Sinusal rhythm was evidenced with 150 beats per minute. QRS complex axis was 0º. Q wave was deep at D1 and AVL indicating an electrically inactive area high on the lateral wall. The ST segment was high at V1, V2 and V3 suggesting tendency of injury in the anteroseptal wall and inversion of the T wave at D1, AVL, V5 and V6 demonstrated subendocardial ischemia.
The cardiothoracic index was 0.69 with a generalized increase in the heart area. Pulmonary parenchyma with bilateral congestion was seen compatible with venocapillary hypertension.
The echocardiogram evidenced situs solitus at levocardia, with concordant venoatrial, atrioventricular and ventriculoarterial connections. Doppler echocardiography evidenced a significant dilation of the left ventricle with a diastolic diameter of 44 mm, significant diffuse hyperkinesias and a shortening fraction of 11.4%. Significant mitral insufficiency was also seen. The right coronary artery was dilated and anomalous origin of the left coronary artery from the pulmonary branch with retrograde blood flow.

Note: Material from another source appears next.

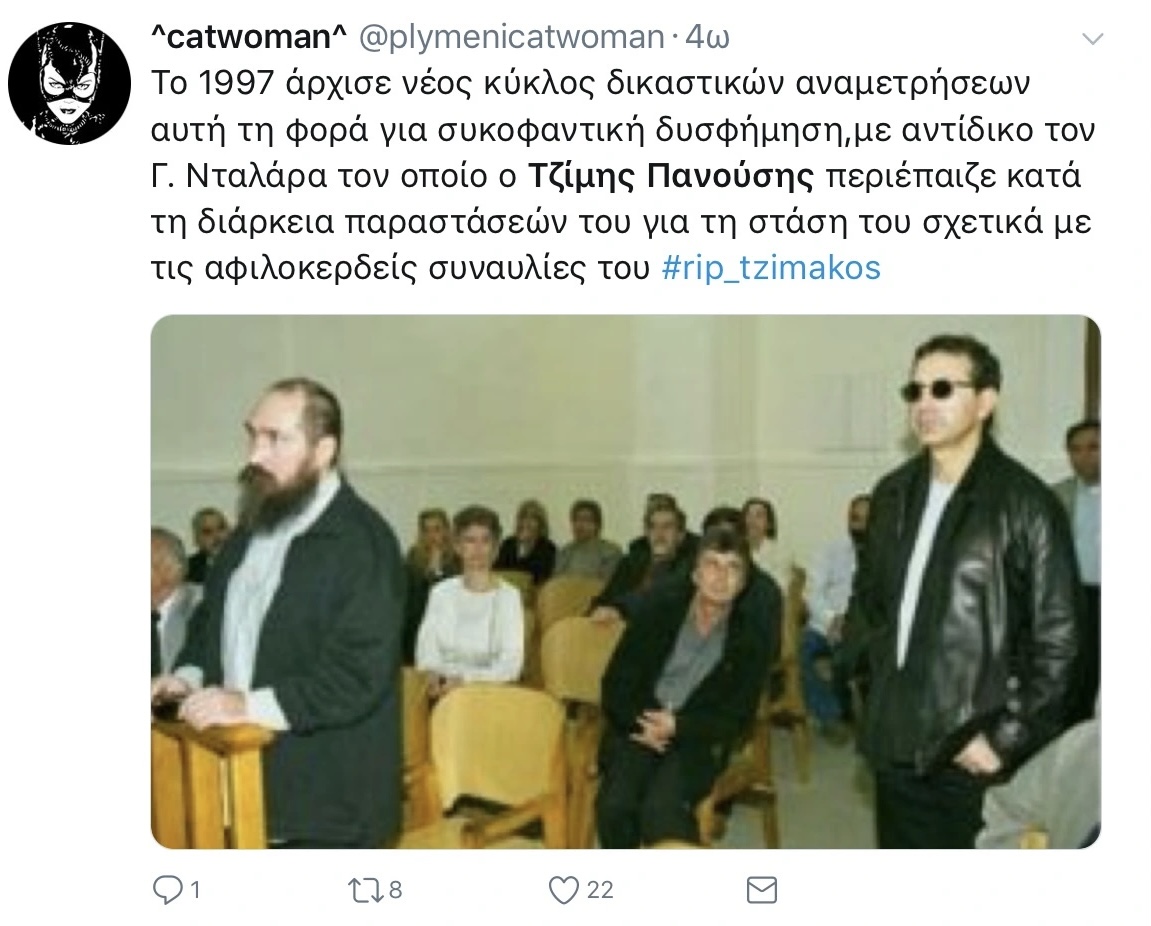The width and height of the screenshot is (1151, 926).
Task: Select the tweet line starting 'Το 1997 άρχισε'
Action: click(x=590, y=83)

A coronary cineangiography confirmed the echocardiographic findings, defining an anomalous origin of the left coronary ostium deriving from the pulmonary branch. The right coronary artery was dilated and supplied the complete left coronary system by a retrograde flow.

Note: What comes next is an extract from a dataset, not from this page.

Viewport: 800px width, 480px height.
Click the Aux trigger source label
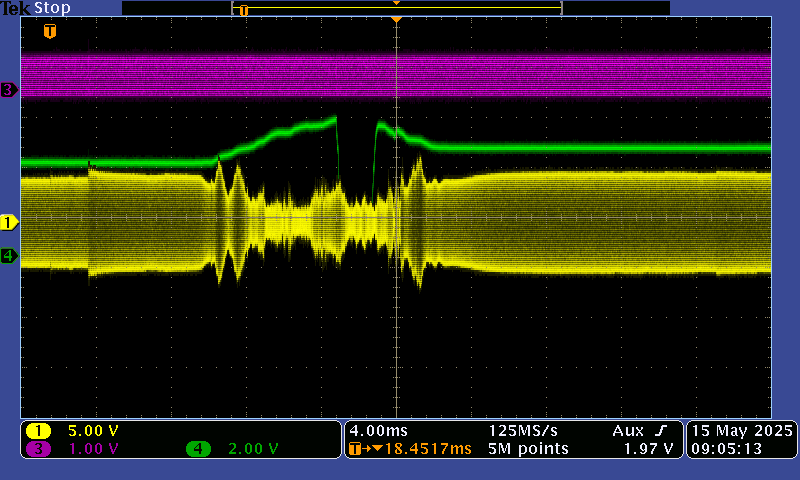pyautogui.click(x=629, y=430)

Median transsternal thoracotomy was performed and cardiopulmonary bypass was established. The correction was performed under hypothermia of 18 ºC using intermittent anterograde sanguineous cardioplegia at 4 ºC. The left coronary ostium originated in the lateral wall of the pulmonary branch. The left subclavian artery was resected as a free graft. The pulmonary branch was transversally opened and anastomosis of the left subclavian artery was performed between the aorta and the left coronary ostium similar to the technique described by Takeuchi . With the aim of avoiding pulmonary supravalvar obstruction, the transversal incision of the pulmonary branch was enlarged with a bovine pericardial patch. The times of perfusion and myocardial ischemia were 213 and 140 minutes respectively. The patient evolved with significant ventricular dysfunction and low outflow syndrome in the immediate postoperative period, requiring 12 days in the intensive care unit with intravenous inotropic agents. She was released from hospital after 32 days taking acetylsalicylic acid, digital and diuretics. In the fourth postoperative month presented with class IV heart insufficiency (NYHA), with a suspicion of graft occlusion. A coronary cineangiography was performed which evidenced a normal graft. An echocardiography demonstrated a reduction in the diameters of the left ventricle and improvement of the contractibility.
1. Takeuchi S, Imamura H, Katsumoto J, Hayashi I, Katohgi T, Yozu R et al. New surgical method for repair of anomalous left coronary artery from the pulmonary artery. J Thorac Cardiovasc Surg 1979;78:7-11.